The skinny
This is an exemplar of one of the dozens and dozens of benchmark studies I have run in the past 7 years. The problem and goals are straightforward: routinely update UX Metrics (time on task, etc) to let the team know whether they are moving the needle year over year and to help them identify and prioritize the issues that will improve those metrics the most. The details, however, hold quarter for many potential devils. Read on to find out how I produce these effectively.
(also these slides are my own template, the team template was very boring.)
What was done and why
To run a Microsoft-style benchmark study, one first needs to identify the audience to study as well as the 20% of the product workflows they use 80% of the time. (I.e. what features in the product have to work in order for them to even begin to care about the rest?) When doing this, I always choose to have a round table or workshop with key stakeholders to review what those workflows would be.

I do this even if I have analytics and well-researched personas to lean (as I did for this Customer Service Hub benchmark). Any evidence I can bring guides the discussion but additional stakeholder input is also considered and valued. If they aren’t bought in, what’s the use?
Once the audience and tasks are decided, recruit as many people as you have time and budget for (10 at minimum), time them as they complete tasks, and then conduct analysis.
What happened
Presenting the topline findings in attractive way that also highlights yoy change is necessary, but insufficient for inspiring change in the product. (And I do hope you’ll forgive things being blurred for confidentiality.)

In past benchmarks, I found that doing work up front to get buy in from stakeholders is likewise necessary, but insufficient. The people who actually have to implement changes to improve the UX are not always in the room and once the findings go through the game of telephone down to them they don’t always understand.
With this benchmark, instead presenting findings task by task, I presented them theme by theme and tied each theme back to tasks and even past benchmark findings.
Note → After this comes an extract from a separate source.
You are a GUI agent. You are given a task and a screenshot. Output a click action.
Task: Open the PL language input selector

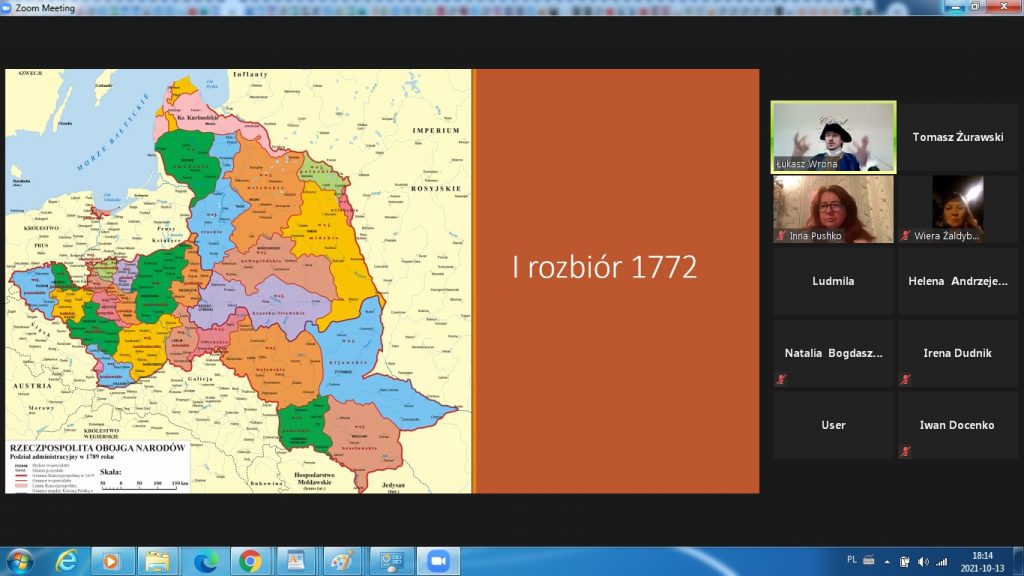[852, 561]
In this way, the thematic findings were at once harder to brush off and easier to fold into product work; when the findings seem like they’re 1,000 little cuts split into a bunch of different tasks, who has time to fix that? But when it becomes clear there are root issues that can be tackled that can raise the water for many boats at once? It’s easier for people to take on board because they can already see the impact they’ll have by fixing it.
I have shared as much UX reporting on Customer Service Hub as I can here, but I can assure you that benchmarks done in later years that built on the insights here showed marked improvement – which only happens if things get fixed!